Bankruptcy Prediction for Polish Companies

Author: Kamile Yagci

Blog URL: https://kamileyagci.github.io/

Overview

In this study, I will analyze the financial standings of the Polish companies to identify whether the company will banckrupt in 1-5 years. I will use the Ensemble Method 'XGBoost', eXtreme Gradient Boosting, for classification.

Repository Content

data: directory containing the data files
deliverables: directory containing the files to be submitted for project review
figures: directory containing figures/images
notUsed: directory containing some prelimenary analysis, which is not part of the latest version of the project
saved_model_history: directory containing the saved models
.gitignore: text file that contains the list of files/directories that should not be tracked by git repository
README.md: markdown file that describes the git repository and the project
analysis_1_explore.ipynb: jupyter notebook for analysis part 1, data exploring
analysis_2_imbalance.ipynb: jupyter notebook for analysis part 2, class imbalance study for Data 3
analysis_3_data3.ipynb: jupyter notebook for analysis part 3, XGBoost Classification for Data 3
analysis_4_dataAll.ipynb: jupyter notebook for analysis part 4, XGBoost Classification for all data sets AND Interpretation of Results
functions.py: python file containing the functions used in the analysis

Project Outline

Business Problem
Data
Methods
Analysis and Results
- Class Imbalance
- Model Optimization for Data 3
- Model Performance on All Datasest
- Final Model
Interpretation of Results
Conclusion
Future Work

Business Problem

KPMG, international corporate financial consulting firm, hired me to analyze the financial standing of the Polish companies. The goal of the analysis is identifying whether the business will go to bankruptcy in 1-5 years or not.
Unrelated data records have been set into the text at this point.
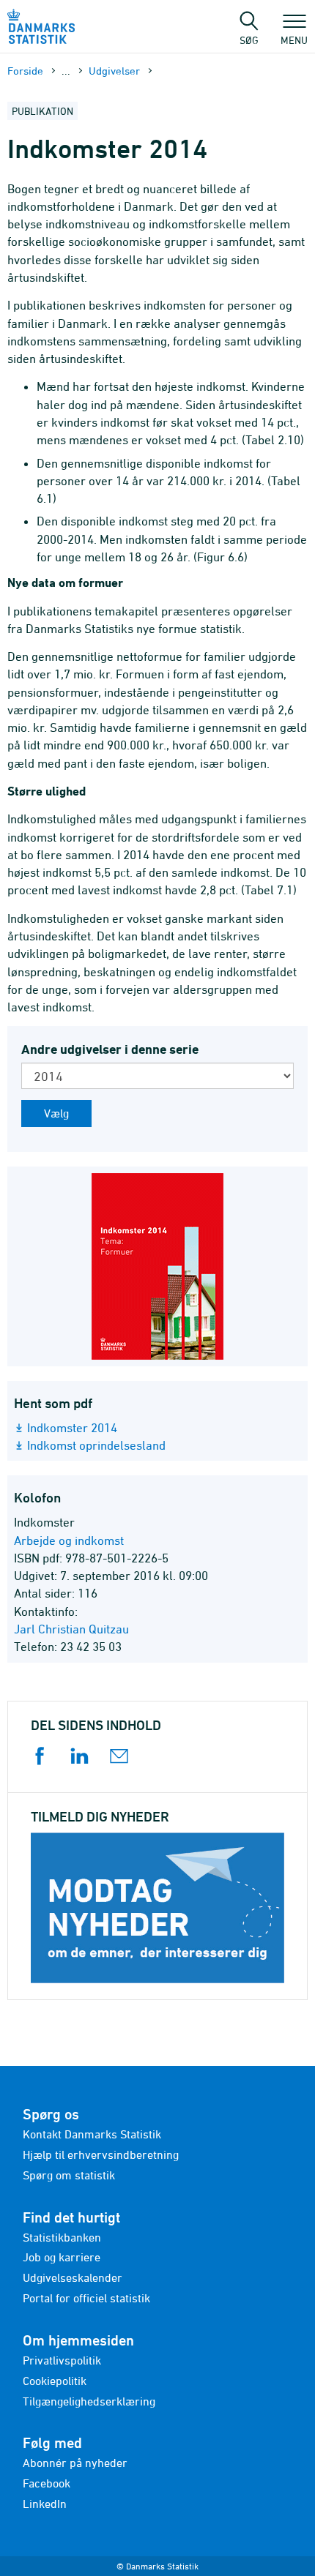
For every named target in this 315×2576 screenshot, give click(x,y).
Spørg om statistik (69, 2175)
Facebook (46, 2483)
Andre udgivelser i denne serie (110, 1049)
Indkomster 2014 (72, 1427)
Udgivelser (114, 70)
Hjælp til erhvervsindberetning (101, 2154)
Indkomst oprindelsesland (96, 1445)
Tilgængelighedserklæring (89, 2401)
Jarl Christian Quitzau (71, 1629)
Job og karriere (61, 2257)
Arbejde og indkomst (69, 1540)
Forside (25, 70)
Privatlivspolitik (62, 2360)
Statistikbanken (62, 2237)
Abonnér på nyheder (75, 2462)
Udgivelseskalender (72, 2277)
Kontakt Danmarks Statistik (92, 2134)
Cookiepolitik (54, 2380)
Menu (294, 39)
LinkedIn (45, 2503)
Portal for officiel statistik (86, 2297)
KMPG will use the results of this study to provide an early warning to Polish business clients on their financial standings, so they can take preventive actions.

Data

The data contains the financial information and bankruptcy status of Polish companies. It is collected from Emerging Markets Information Service (EMIS, [Web Link]).

The data was collected in the period of

2000-2012 for the bankrupt companies
2007-2013 for the still operating companies

Depending on the forecasting period, the data is classified in five categories/datasets.:

1st Year: the data contains financial rates from 1st year of the forecasting period and corresponding class label that indicates bankruptcy status after 5 years (1year.arff).
2nd Year: the data contains financial rates from 2nd year of the forecasting period and corresponding class label that indicates bankruptcy status after 4 years (2year.arff).
3rd Year: the data contains financial rates from 3rd year of the forecasting period and corresponding class label that indicates bankruptcy status after 3 years (3year.arff).
4th Year: the data contains financial rates from 4th year of the forecasting period and corresponding class label that indicates bankruptcy status after 2 years (4year.arff).
5th Year: the data contains financial rates from 5th year of the forecasting period and corresponding class label that indicates bankruptcy status after 1 year (1year.arff).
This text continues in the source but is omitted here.